Late last year, Modernizing Medicine (ModMed), a provider of cloud-based electronic health records (EHR) systems, agreed to pay $45 million to resolve allegations concerning multiple kickback schemes including allegations about an illegal referral relationship with a clinical laboratory. This is the seventh settlement with an electronic health record company since 2017 when the United States settled the first groundbreaking qui tam suit against an electronic health record vendor, eClinicalWorks, and certain top executives, for $155 million. The Mod Med settlement, like several others, reinforces that the Department of Justice and HHS-Office of Inspector General will continue to enforce federal safety standards for EHRs including, most significantly the use of a uniform code system to place orders for prescription medication (ePrescribe).
As Vice President of Product Management at ModMed, Relator Amanda (Mandy) Long was the quintessential “insider” whistleblower with considerable insight into both software design and ModMed’s plan to monetize its EHR by selling access to providers and patients to third parties.
As part of the Health Information Technology for Economic and Clinical Health Act (HITECH Act), the federal government paid billions of dollars in incentives to healthcare providers to buy and implement certified electronic health record systems – the “Meaningful Use” and now, “Promoting Interoperability” program. To obtain certification, EHR vendors are required to attest that their software meets federal requirements promulgated by HHS and can reliably perform certain required functions for safe use in a clinical setting. The 21st Century Cures Act, enacted in 2016, further requires software developers to attest that health IT software meets all certification criteria, provides patient access to digital health information, and prohibits information blocking schemes which have prevented development of an interoperable system for universal access to health information.
Since eClinicalWorks, there have been six additional EHR settlements:
– February 2019 settlement with Greenway for $57.25 million (misrepresenting software capabilities; kickbacks).
– January 2020 settlement with Practice Fusion for $145 million (receiving kickbacks from an opioid producer in exchange for using its EHR to influence opioid prescribing).
– August 2020 settlement with Konica Minolta for $500,000 (misrepresenting software capabilities).
– January 2021 settlement with Athenahealth for $18.25 million (kickbacks).

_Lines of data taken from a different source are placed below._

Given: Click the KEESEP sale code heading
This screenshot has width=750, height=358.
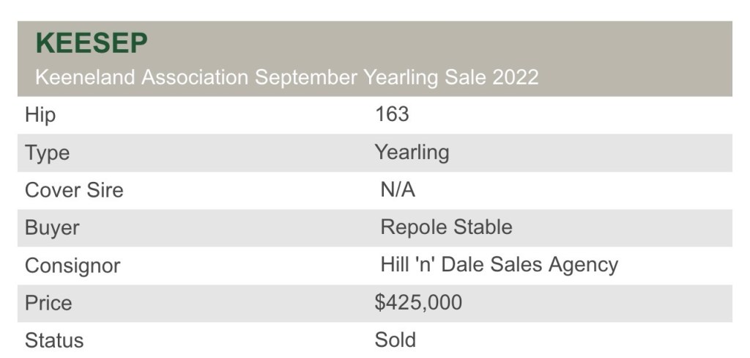Looking at the screenshot, I should 92,44.
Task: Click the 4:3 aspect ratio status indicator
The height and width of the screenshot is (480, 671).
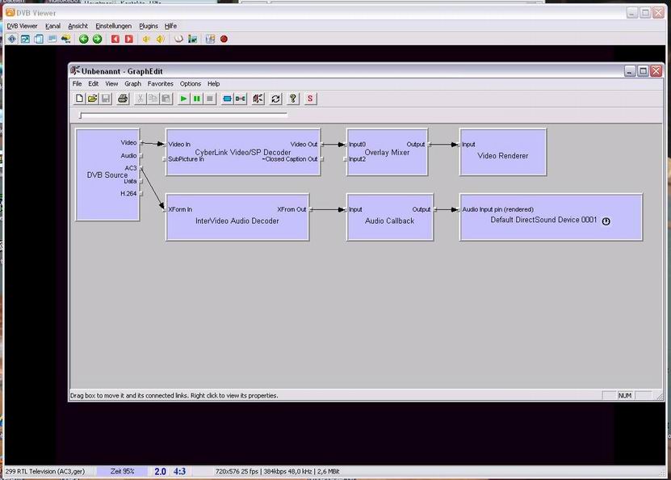Action: [179, 471]
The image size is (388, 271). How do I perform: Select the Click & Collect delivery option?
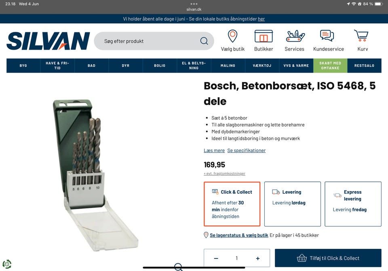(x=232, y=204)
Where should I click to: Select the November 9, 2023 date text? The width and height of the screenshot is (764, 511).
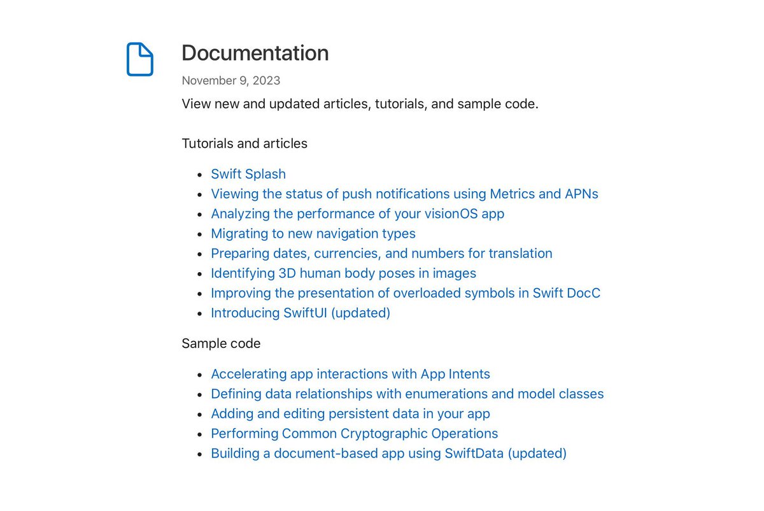coord(230,80)
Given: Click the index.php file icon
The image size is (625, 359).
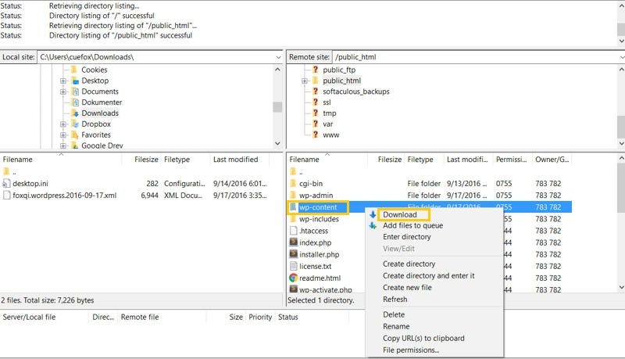Looking at the screenshot, I should pyautogui.click(x=294, y=242).
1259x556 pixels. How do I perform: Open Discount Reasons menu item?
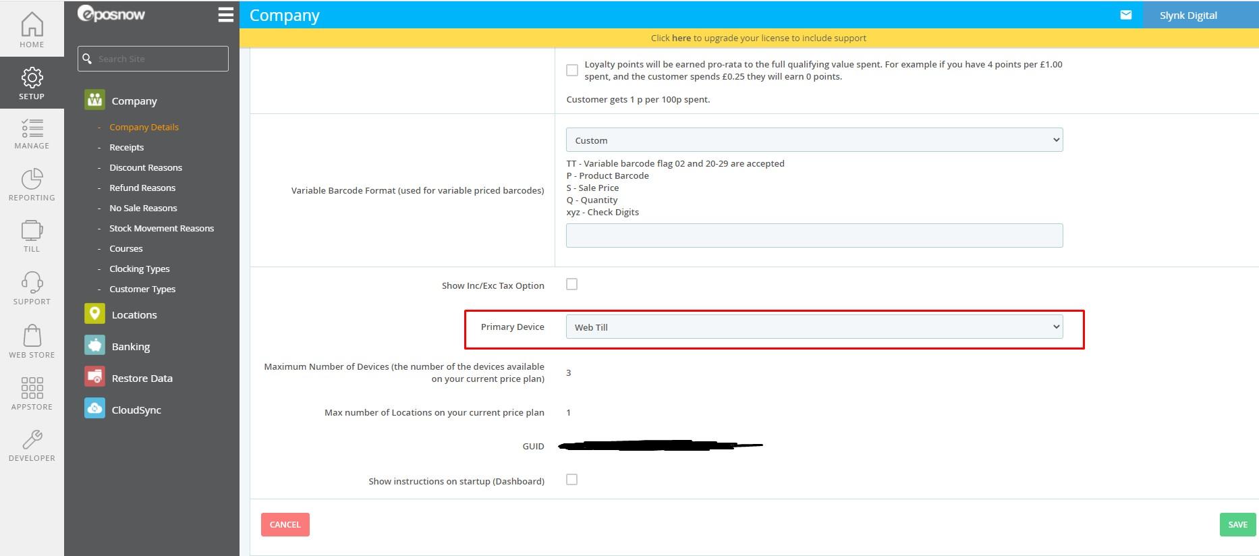pos(146,167)
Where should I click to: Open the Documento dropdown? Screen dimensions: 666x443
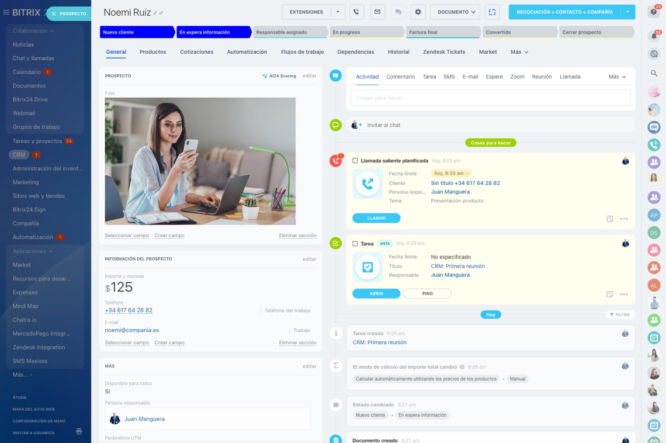455,12
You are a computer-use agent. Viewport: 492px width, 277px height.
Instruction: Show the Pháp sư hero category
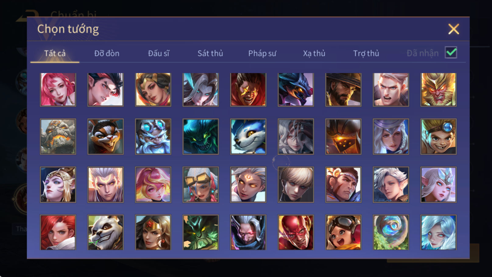pos(262,53)
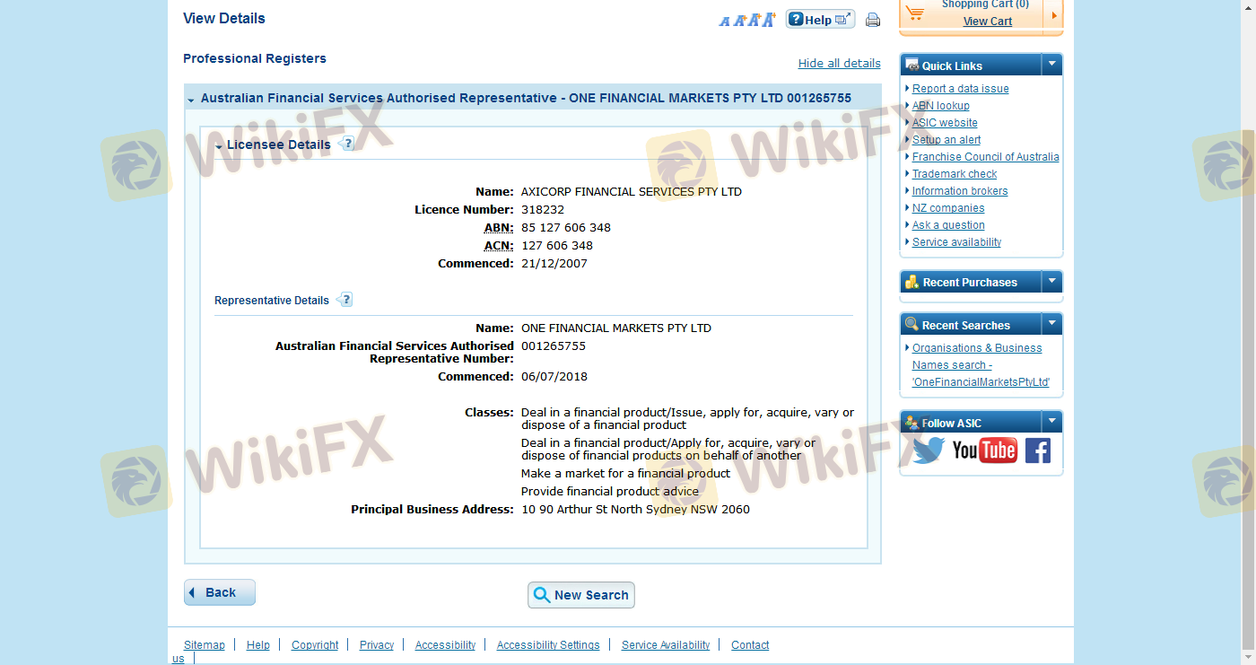Click the largest text size icon

pyautogui.click(x=768, y=19)
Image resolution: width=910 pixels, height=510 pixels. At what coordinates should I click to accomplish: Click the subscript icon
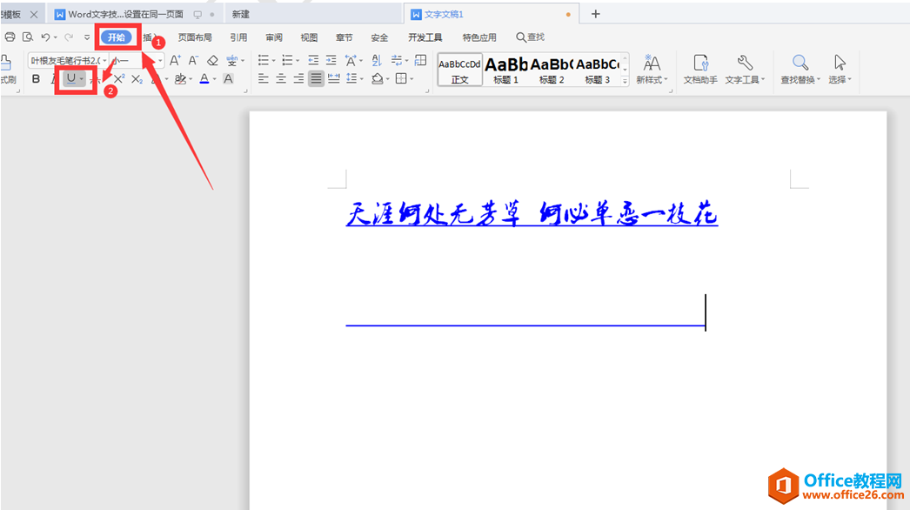[x=137, y=79]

– April 2021 settlement with CareCloud for $3.8 million (kickbacks).
– October 2022 settlement with ModMed for $45 million.
Five of the cases were initiated by whistleblowers. All but one allege multiple violations of the federal Anti-Kickback statute. For example, in 2021, DOJ alleged that CareCloud provided customers with credits, cash bonuses, and other payments to recommend the software and not to say anything negative. DOJ also has looked at relationships between EHR vendors and pharmaceutical companies and, in ModMed, a clinical laboratory. These investigations have considered whether there are payments to EHRs intended to influence clinical decisions and generate referrals. For example, in 2020 the DOJ resolved criminal and civil charges with Practice Fusion for soliciting and receiving kickbacks from Purdue for utilizing its EHR to influence physician prescribing of OxyContin.
Notably, DOJ has looked at individual accountability in the EHR industry. In ModMed, DOJ intervened against the company’s CEO and Chief Medical Officer even though the settlement was with the company only.
Going forward, we can expect to see more allegations concerning wrongdoing by EHR companies and entities with which they contract. Even though the Meaningful Use payment program has ended, federal damages may arise under the Merit-based Incentive Payment Systems (MIPS), one of Medicare’s value-based reimbursement programs. In addition, it is reasonable to expect that we will see additional allegations from whistleblowers concerning kickbacks in relationships between EHR vendors and third parties, allegations of use of EHR and linked revenue cycle billing systems to defraud federal programs, and use of certified health information technology in telehealth schemes. Privacy and security of the systems also continues to be a priority for DOJ and HHS. Additional areas of enforcement also may arise as we see increased federal and state health program benefits for the use of artificial intelligence and healthcare software.